Quem são os empresários de TV em Alagoas? A TV Ponta Verde (ex-TV Alagoas, canal 5) pertence ao grupo empresarial do Plano de Saúde Hapvida. Os donos da  TV Pajuçara são políticos alagoanos e empresários. Entre os acionistas, estão o prefeito de Maceió, Rui Palmeira, e o industrial Emerson Tenório, proprietário da Socôco. A TV Gazeta pertence à Organização Arnon de Mello, da família do senador Fernando Collor.

Na madrugada da terça-feira (25), esse foi o grito que ecoou na porta das emissoras: “Hoje, a notícia é a greve dos jornalistas!”. Profissionais vestidos de preto concentraram-se na porta da TV Gazeta e, de lá, o grupo de mais de duzentas pessoas foi dividido para a portaria da TV Pajuçara e da TV Ponta Verde. Os telejornais da manhã já sentiram o efeito. 

Na TV Gazeta, afiliada da TV Globo, o Bom Dia Alagoas, veiculado de 6 h às 8 h, com as primeiras notícias do dia, na terça-feira transmitiu um programa gravado, apresentado por uma jornalista inexperiente, com matérias reprisadas e antigas. Um desastre!

O segundo telejornal da manhã, o Balanço Geral – Alagoas, da TV Pajuçara, afiliada da Rede Record, com uma hora e meia de duração, precisou preencher o espaço com previsão meteorológica e câmeras de trânsito. “A única matéria do dia foi sobre uma vaca que caiu no canal do Sertão”, conta o diretor-executivo do Sindjornal, Thiago Correia, que é um dos jornalistas mais premiados do Estado e faz parte do elenco da TV Pajuçara.

Os telejornais da manhã, gravados, sem inserções ao vivo e rasos de conteúdo, fizeram com que a hashtag #QuemPagaFazAoVivo ficasse no topo dos assuntos mais comentados do twitter no Brasil por toda a manhã. A repercussão obrigou os telejornais do meio-dia a emitirem nota dos patrões falando sobre a greve e tentando convencer os telespectadores de que as empresas não estão propondo reduzir salários.

À noite, a sociedade alagoana já tinha se dado conta da “balbúrdia” na programação da TV.  ” O AL 2ª edição, que é o jornal de maior audiência no estado, foi ao ar com matérias velhas, repetidas da manhã. Os dois programas líderes de audiência da TV Pajuçara não foram veiculados: Pajuçara Noite e Cidade Alerta – Alagoas”, relatou Thiago Correia.

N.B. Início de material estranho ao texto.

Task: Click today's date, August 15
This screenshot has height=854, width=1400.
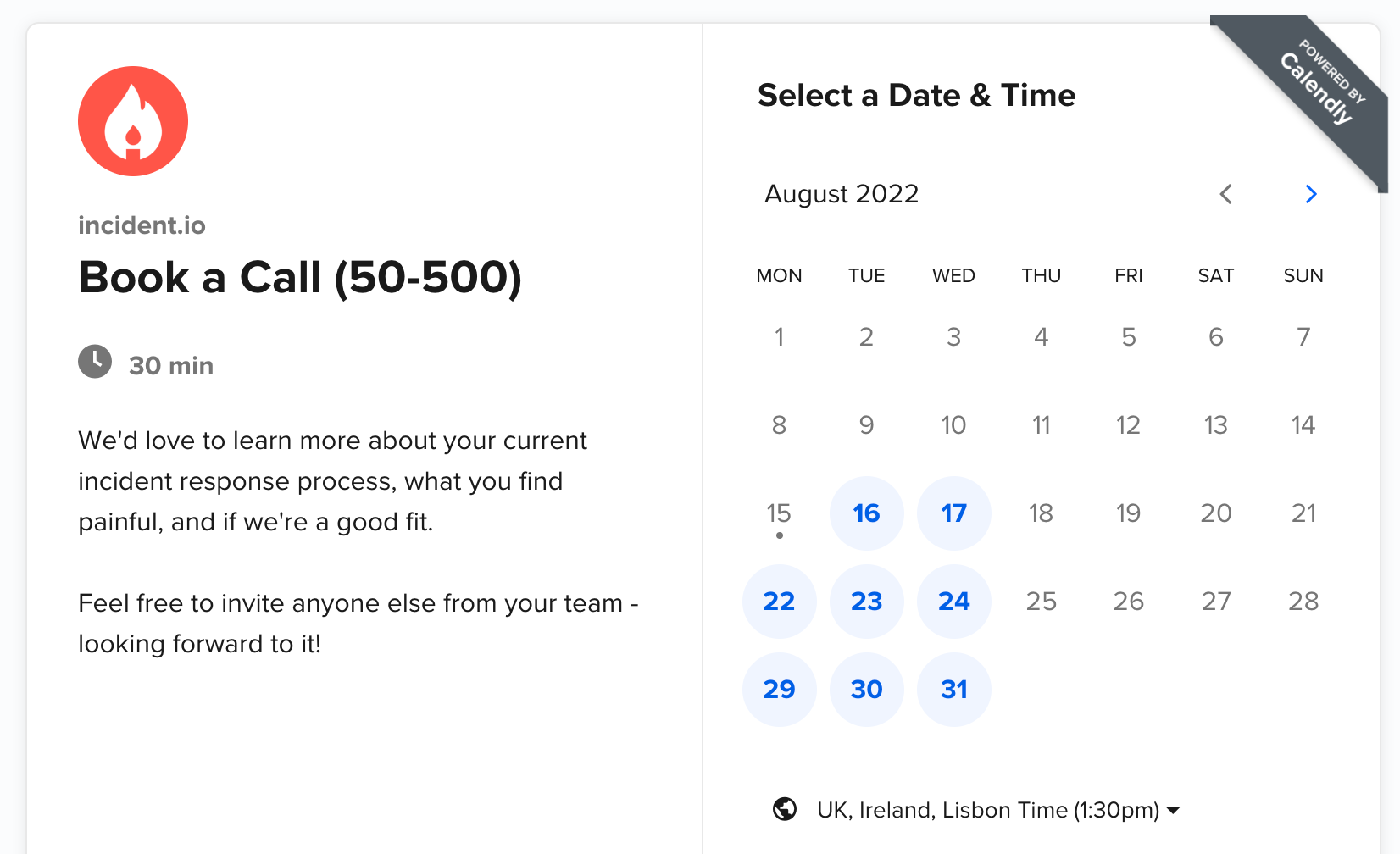Action: (779, 513)
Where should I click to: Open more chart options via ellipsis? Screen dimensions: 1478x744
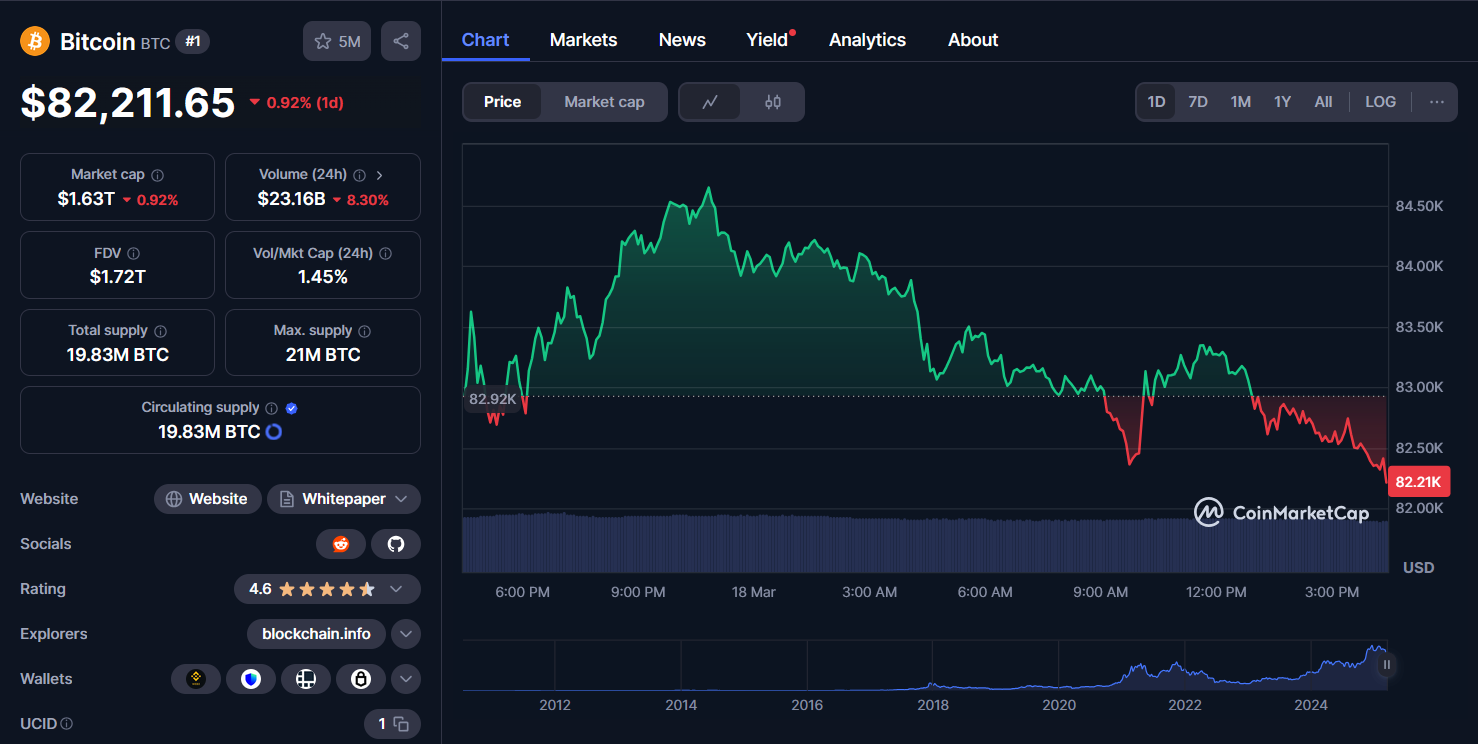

Com esse nível de adesão, a categoria dos jornalistas está dando exemplo de um importante aprendizado coletivo. “Essa greve já é histórica, porque mostra aos patrões que,  sem os jornalistas, a programação não tem qualidade. O jornalismo é um produto que nós construímos com compromisso, um trabalho em equipe, e isso precisa ser respeitado”, enfatiza Thiago.

O acúmulo de prejuízos financeiros, humilhação de profissionais e degradação das relações de trabalho nas redações de jornais, sites e telejornais, culminou numa manifestação coletiva de indignação, que uniu a categoria como há tempos não se via. 

A jornalista Fátima Almeida, que conviveu, na década de 80, com os combativos jornalistas comunistas Freitas Neto e Denis Agra, e já participou de duas greves nesse período, avalia que o atual movimento grevista não tem precedentes. “Essa é a greve mais significativa do jornalismo alagoano, pelo volume de adesão, apoio da sociedade é a greve mais expressiva da década de 80 para cá”, destaca Fátima.

Uma greve vitoriosa não é determinada apenas pela conquista das reivindicações, mas por um salto de qualidade na organização sindical. Como disse Lenin, “quando os operários levantam juntos suas reivindicações e se negam a submeter-se a quem tem a bolsa de ouro, deixam então de ser escravos, convertem-se em homens e começam a exigir que seu trabalho não sirva somente para enriquecer a um punhado de parasitas, mas que permita aos trabalhadores viver como pessoas”.